Element lookup records
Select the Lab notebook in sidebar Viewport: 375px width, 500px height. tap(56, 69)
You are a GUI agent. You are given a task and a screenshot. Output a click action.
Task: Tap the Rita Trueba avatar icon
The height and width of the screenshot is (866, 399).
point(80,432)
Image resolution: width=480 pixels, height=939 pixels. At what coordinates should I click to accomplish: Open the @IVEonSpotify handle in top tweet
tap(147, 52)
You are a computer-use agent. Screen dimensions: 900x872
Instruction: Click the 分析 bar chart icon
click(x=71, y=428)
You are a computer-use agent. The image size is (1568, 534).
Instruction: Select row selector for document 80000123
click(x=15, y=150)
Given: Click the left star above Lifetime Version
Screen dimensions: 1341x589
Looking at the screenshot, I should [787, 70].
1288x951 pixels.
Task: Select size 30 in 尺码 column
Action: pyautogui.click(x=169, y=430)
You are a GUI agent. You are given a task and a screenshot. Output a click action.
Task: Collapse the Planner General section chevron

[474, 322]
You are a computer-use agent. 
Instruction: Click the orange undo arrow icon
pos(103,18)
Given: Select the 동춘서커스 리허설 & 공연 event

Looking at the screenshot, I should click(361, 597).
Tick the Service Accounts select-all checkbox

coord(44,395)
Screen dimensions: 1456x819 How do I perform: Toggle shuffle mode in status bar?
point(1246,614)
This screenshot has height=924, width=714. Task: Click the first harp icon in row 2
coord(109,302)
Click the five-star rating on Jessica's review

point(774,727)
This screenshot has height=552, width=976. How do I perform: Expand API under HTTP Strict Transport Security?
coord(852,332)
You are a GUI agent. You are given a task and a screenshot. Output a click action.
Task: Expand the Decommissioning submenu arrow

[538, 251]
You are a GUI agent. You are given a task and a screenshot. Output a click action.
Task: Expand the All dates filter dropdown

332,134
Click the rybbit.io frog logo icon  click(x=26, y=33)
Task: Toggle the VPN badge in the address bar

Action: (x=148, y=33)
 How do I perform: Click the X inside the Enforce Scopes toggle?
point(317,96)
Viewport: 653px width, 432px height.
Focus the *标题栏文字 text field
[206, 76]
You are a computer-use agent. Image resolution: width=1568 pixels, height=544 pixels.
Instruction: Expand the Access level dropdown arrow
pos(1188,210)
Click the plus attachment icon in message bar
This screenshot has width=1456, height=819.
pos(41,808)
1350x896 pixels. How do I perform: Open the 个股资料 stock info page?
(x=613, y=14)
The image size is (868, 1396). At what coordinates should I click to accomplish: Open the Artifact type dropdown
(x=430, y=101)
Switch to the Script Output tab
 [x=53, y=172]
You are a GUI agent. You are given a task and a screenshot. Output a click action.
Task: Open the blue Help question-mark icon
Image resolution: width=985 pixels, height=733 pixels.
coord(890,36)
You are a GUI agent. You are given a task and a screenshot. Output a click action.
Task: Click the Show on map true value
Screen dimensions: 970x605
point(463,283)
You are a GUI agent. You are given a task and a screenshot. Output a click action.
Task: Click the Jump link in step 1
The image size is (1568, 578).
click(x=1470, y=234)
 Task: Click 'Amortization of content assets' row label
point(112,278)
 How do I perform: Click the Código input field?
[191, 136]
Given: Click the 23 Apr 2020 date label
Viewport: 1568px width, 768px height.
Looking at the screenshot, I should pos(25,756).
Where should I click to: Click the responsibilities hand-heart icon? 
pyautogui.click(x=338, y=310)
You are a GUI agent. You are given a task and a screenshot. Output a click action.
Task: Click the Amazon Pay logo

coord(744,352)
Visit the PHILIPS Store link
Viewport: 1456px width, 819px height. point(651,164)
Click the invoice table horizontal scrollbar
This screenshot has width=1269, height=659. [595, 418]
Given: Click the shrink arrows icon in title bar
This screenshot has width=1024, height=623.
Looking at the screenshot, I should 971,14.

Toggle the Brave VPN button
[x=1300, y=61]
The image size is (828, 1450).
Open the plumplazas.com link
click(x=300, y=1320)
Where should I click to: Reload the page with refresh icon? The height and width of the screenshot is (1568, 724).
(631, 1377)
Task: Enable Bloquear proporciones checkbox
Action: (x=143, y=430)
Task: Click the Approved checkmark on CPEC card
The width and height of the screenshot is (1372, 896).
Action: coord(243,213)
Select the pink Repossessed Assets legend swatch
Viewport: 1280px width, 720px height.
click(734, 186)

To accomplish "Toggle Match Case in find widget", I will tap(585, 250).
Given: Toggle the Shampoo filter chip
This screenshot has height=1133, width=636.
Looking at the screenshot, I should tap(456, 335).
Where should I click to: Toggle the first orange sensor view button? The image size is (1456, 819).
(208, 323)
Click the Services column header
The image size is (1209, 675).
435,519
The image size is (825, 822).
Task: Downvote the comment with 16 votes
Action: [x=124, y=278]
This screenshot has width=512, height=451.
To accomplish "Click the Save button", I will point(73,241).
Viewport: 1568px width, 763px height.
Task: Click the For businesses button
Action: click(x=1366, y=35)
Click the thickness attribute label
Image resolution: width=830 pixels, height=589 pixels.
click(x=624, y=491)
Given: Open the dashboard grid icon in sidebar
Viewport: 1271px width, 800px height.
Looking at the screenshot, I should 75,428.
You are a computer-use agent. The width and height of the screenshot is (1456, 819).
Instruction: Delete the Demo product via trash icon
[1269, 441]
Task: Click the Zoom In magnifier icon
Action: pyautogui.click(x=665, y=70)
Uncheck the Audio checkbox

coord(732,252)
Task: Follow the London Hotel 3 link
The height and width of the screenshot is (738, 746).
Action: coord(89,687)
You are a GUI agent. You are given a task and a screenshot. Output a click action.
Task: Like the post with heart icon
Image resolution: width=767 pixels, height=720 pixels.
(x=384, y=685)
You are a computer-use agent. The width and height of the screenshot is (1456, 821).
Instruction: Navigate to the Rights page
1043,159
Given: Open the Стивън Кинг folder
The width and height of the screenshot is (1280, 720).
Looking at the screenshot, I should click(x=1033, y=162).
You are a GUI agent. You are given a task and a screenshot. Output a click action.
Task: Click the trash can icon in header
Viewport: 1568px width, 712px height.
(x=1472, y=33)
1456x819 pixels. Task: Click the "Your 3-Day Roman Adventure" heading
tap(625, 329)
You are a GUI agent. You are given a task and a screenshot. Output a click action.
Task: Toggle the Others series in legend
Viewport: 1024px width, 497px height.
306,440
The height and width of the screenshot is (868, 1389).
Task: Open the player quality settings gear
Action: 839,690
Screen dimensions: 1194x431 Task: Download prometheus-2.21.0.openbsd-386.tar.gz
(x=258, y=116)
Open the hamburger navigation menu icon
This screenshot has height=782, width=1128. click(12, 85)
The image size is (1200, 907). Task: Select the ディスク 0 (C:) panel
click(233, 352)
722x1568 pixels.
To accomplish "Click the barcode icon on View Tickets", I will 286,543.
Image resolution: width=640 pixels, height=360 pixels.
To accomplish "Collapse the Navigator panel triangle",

| GOAL OF THE EXERCISE |
Rewrite only the part that opens with the line containing "Click the rybbit.io" and closes with the line containing "Looking at the screenshot, I should pos(25,756).", putting "drop-down" wherever "dropdown" appears and leaving everything else in those lines unchanged.

| WORKED SOLUTION |
Click the rybbit.io frog logo icon  click(x=26, y=33)
Task: Toggle the VPN badge in the address bar

Action: (x=148, y=33)
 How do I perform: Click the X inside the Enforce Scopes toggle?
point(317,96)
Viewport: 653px width, 432px height.
Focus the *标题栏文字 text field
[206, 76]
You are a computer-use agent. Image resolution: width=1568 pixels, height=544 pixels.
Instruction: Expand the Access level drop-down arrow
pos(1188,210)
Click the plus attachment icon in message bar
This screenshot has width=1456, height=819.
pos(41,808)
1350x896 pixels. How do I perform: Open the 个股资料 stock info page?
(x=613, y=14)
The image size is (868, 1396). At what coordinates should I click to accomplish: Open the Artifact type drop-down
(x=430, y=101)
Switch to the Script Output tab
 [x=53, y=172]
You are a GUI agent. You are given a task and a screenshot. Output a click action.
Task: Open the blue Help question-mark icon
Image resolution: width=985 pixels, height=733 pixels.
coord(890,36)
You are a GUI agent. You are given a task and a screenshot. Output a click action.
Task: Click the Show on map true value
Screen dimensions: 970x605
point(463,283)
You are a GUI agent. You are given a task and a screenshot. Output a click action.
Task: Click the Jump link in step 1
The image size is (1568, 578).
click(x=1470, y=234)
 Task: Click 'Amortization of content assets' row label
point(112,278)
 How do I perform: Click the Código input field?
[191, 136]
Given: Click the 23 Apr 2020 date label
Viewport: 1568px width, 768px height.
Looking at the screenshot, I should pos(25,756).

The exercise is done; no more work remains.